Clause 17—Legacies and distributive shares payable out of assets of any deceased person (when such assets shall not exceed 200/.) recoverable by civil Bill.
did not object to the principle of this clause, but he thought in practice that there would be considerable difficulty in ascertaining whether all just debts had been paid, and in putting the assets in a due course of administration. He was apprehensive that no machinery would be found sufficient for the purpose in the courts of the assistant-barristers.
admitted, the want of machinery in the assistant-barristers' courts was the difficulty in this case. He had before endeavoured to remedy that, by introducing a machinery which he afterwards abandoned; but he understood, that such accounts were in some cases taken by the assistant-barristers. A gentleman had been sent from Ireland on behalf of the assistant-barristers, and he understood from him that this difficulty was not insuperable.
admitted, that in some instances assistant-barristers did take such accounts, and he conceived on the whole, it would be an improvement in the administration of justice in Ireland, to give assistant-barristers jurisdiction where the assets did not exceed 200l. The House was, however, then exceedingly thin, and he thought it would be better to postpone the consideration of so important a subject until a future occasion, particularly as a gentleman, on the part of the assistant-barristers, had that day arrived in town, who could give some important information on the subject. The Committee were then entering upon an exceedingly important class of clauses. Neither side of the House were actuated by party views with respect to this measure, and the object was to make it as perfect as possible; he would, therefore, put it to the hon. and learned Member (Mr. Lynch) whether he would, under the circumstances, press the consideration of those clauses in the then state of the House?
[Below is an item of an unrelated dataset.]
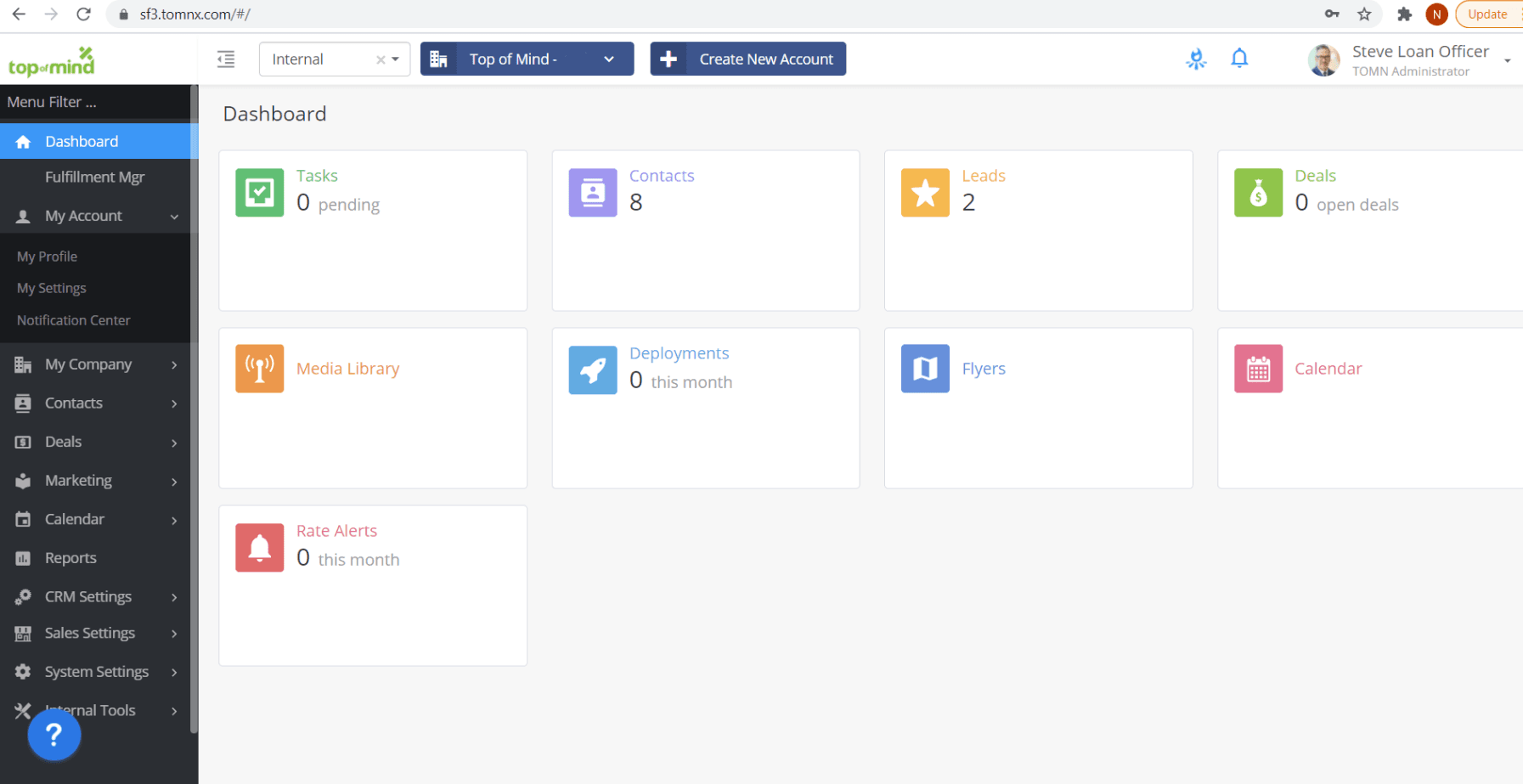
Task: Open the Flyers link
Action: click(x=984, y=369)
hoped his hon. Friend would not listen to the suggestion, but proceed with the Bill.
said, he had had a conversation with the gentleman who had arrived on behalf of the assistant-barristers, and he did not understand him to object to this clause.—Clause agreed to.
On Clause 39, regulating hours of silting of Courts of Quarter-sessions,
approved of the hour stated in the clause as an excellent general rule for the practice of the assistant-barristers, but he considered it should rather be directory than mandatory, otherwise the validity of the decrees might be affected to the great prejudice of the suitors; and with respect to Civil Bills, he had learned from some assistant-barristers, that great inconvenience might accrue to the poorer suitors of the court, if there was a peremptory rule, that no business should be proceeded upon after six o'clock. The convenience of the public, and not of the assistant-barrister, should be the consideration.
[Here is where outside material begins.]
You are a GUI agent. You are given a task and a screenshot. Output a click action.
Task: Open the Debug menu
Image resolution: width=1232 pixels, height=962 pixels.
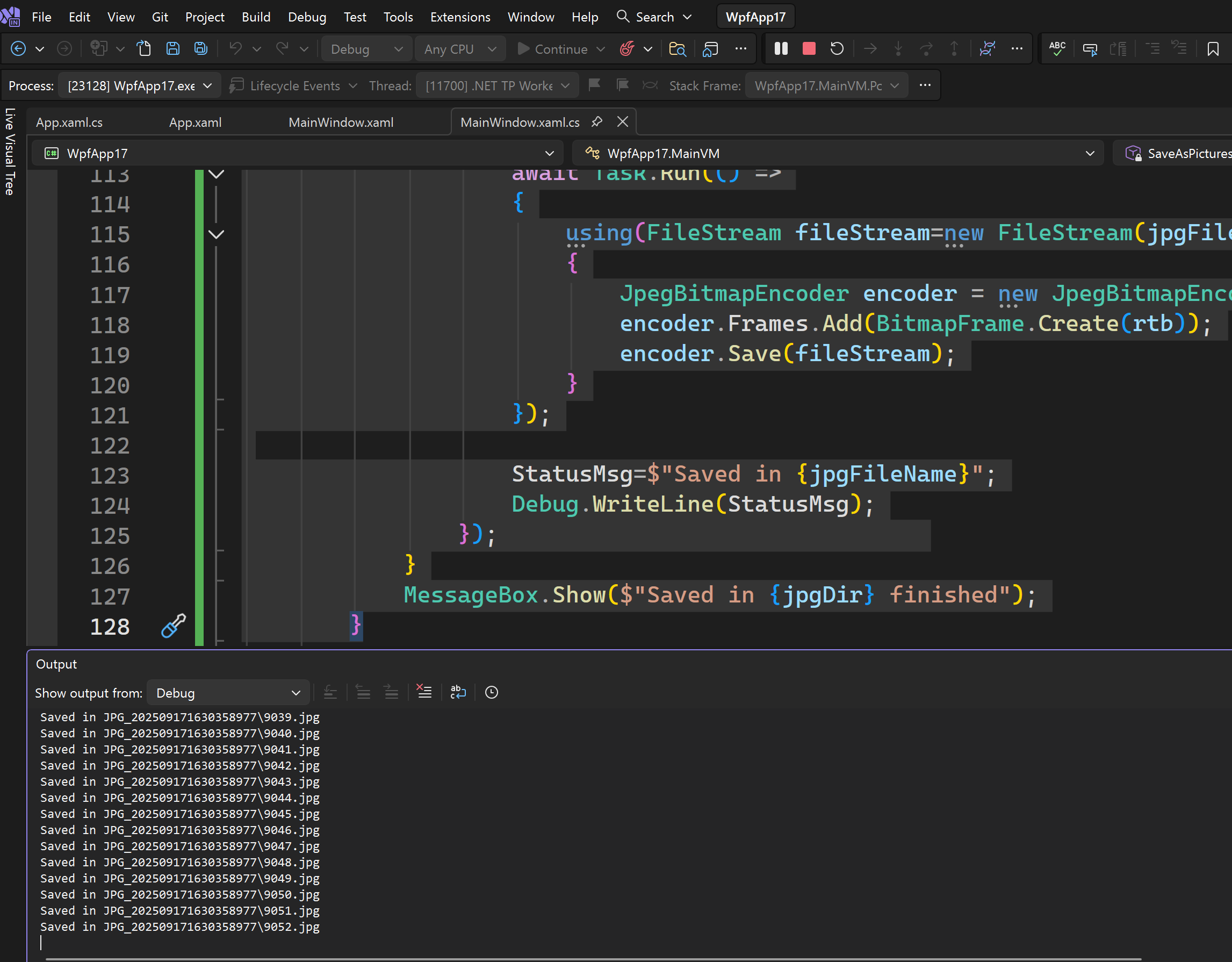pyautogui.click(x=307, y=17)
said, that this clause had been much discussed before the Committee, and it was deemed advisable to retain it.
thought, that no peremptory rule should be fixed; the adoption of such a course would be attended with great public inconvenience.
should not have the slightest objection to add a provision according to the suggestion of the right hon. Gentleman, to prevent the validity of the decree being affected, so as the suitor should not suffer, but he thought some rule ought to be laid down, regulating the hours of sitting. He knew cases in districts where the Insurrection Act was in force, in which great inconvenience arose from late sittings. The Insurrection Act compelled all persons residing in the district to be within doors from sun-set to sun-rise, and the assistant-barristers were in the habit of sitting so late as nine or ten o'clock at night.
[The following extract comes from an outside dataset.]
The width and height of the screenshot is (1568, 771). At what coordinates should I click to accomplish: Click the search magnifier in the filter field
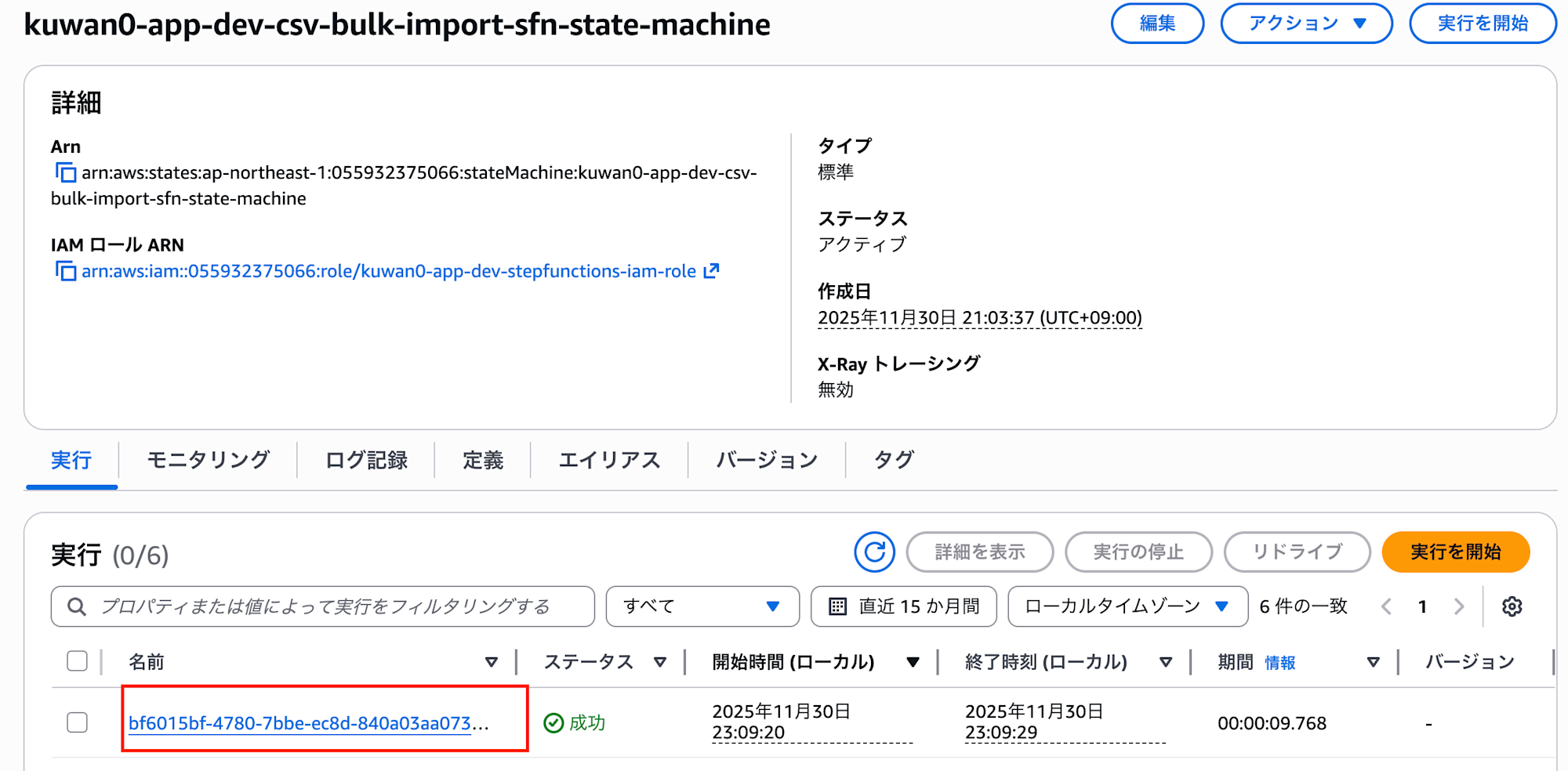coord(76,606)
coincided with his right hon. Friend, (Mr. Shaw) in thinking that the public convenience ought to be consulted in preference to that of an individual. He thought it would be a hardship upon poor suitors who might live at a great distance, where, perhaps, there were few cases undisposed of; if, suppose, on a Saturday evening, sitting an hour longer would dispose of all the cases, they would have to go home thirty or forty miles, and return again on Monday morning. As a general rule, he approved of the hours prescribed, and in all criminal cases he thought no new case ought to be entered upon after six o'clock.—Clause agreed to.
The House resumed.—Committee to sit again.